### Problem details
Pull out each of the lines below that contains the word "icon", and copy them.

### Source material
╭──
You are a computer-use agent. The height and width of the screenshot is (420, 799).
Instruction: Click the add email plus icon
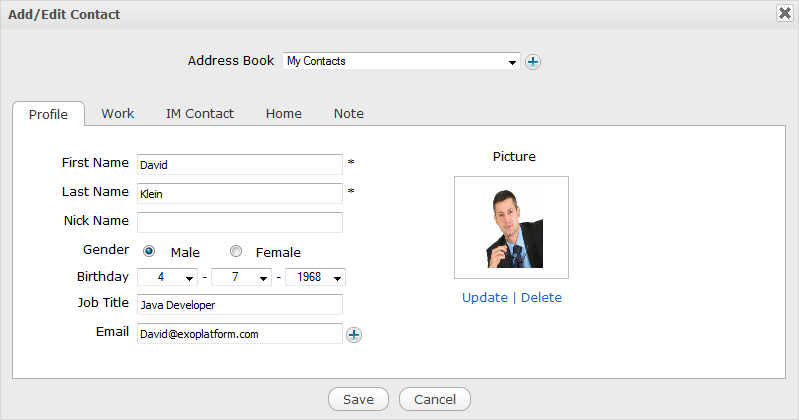[x=354, y=335]
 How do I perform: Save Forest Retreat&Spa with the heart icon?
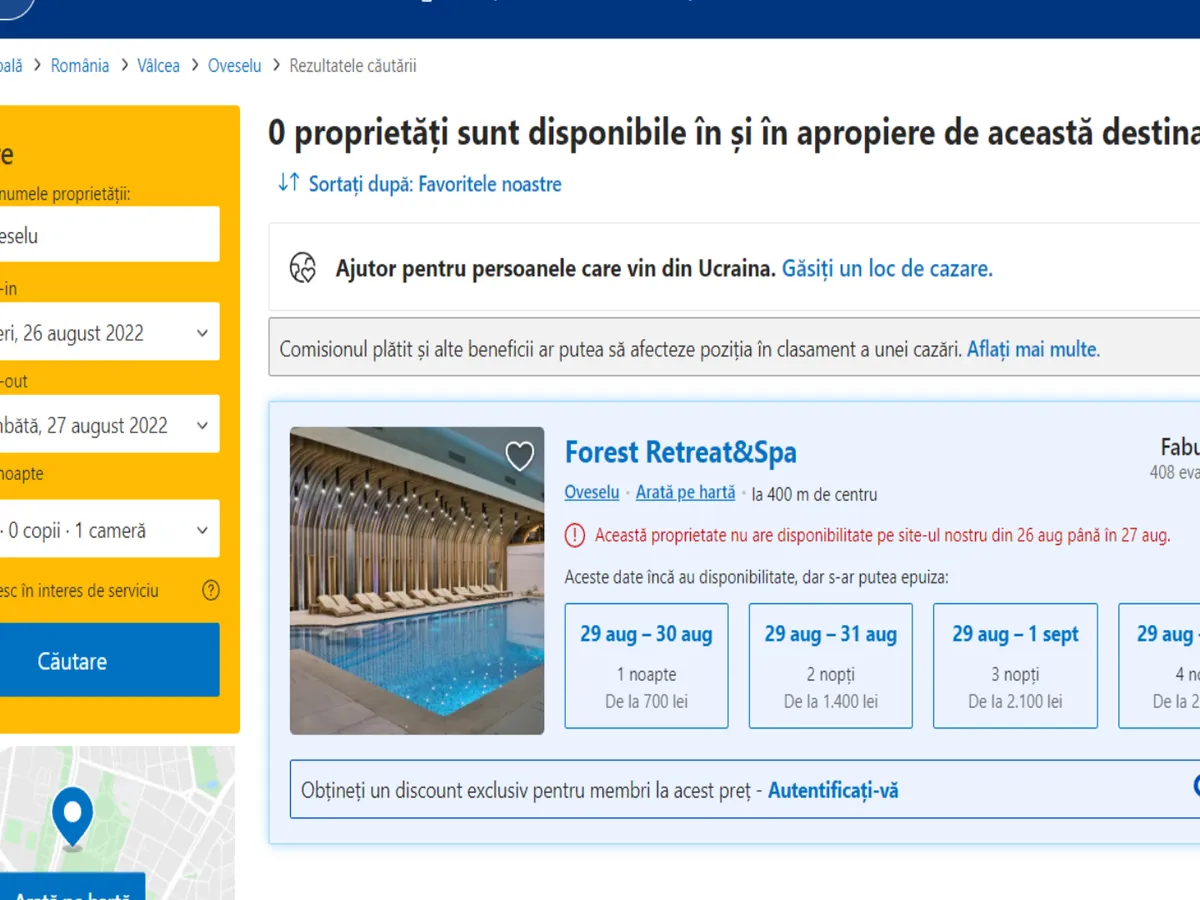[519, 456]
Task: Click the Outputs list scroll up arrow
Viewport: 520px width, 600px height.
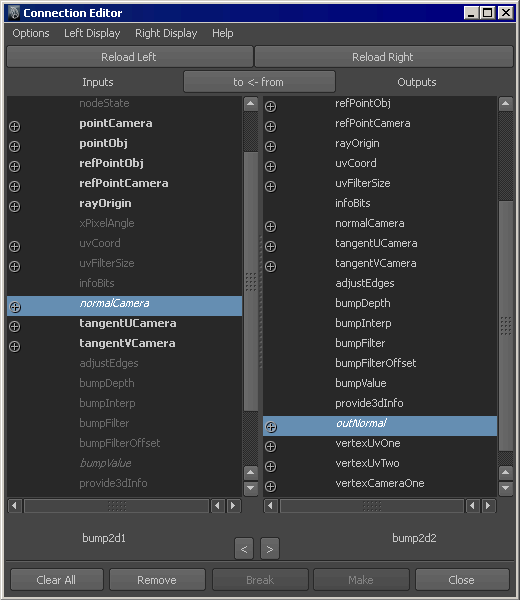Action: 505,104
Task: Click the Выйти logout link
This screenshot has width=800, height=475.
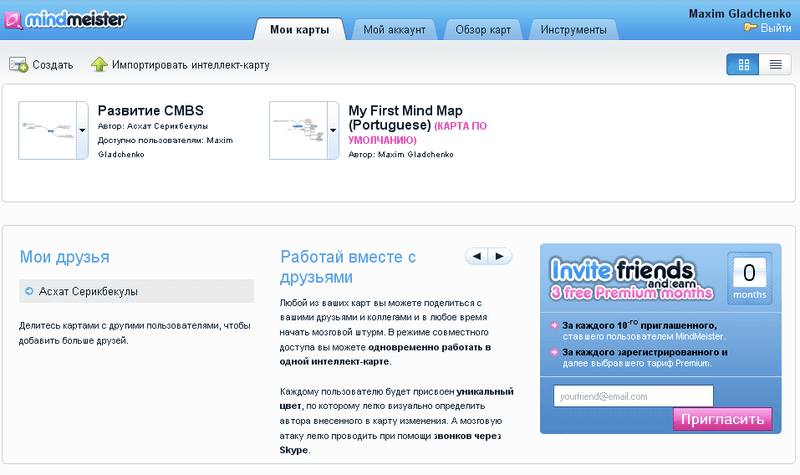Action: click(x=776, y=28)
╰──
### Finished task
Instruction: Click the add email plus icon
 How do I perform: Save Forest Retreat&Spa with the heart icon?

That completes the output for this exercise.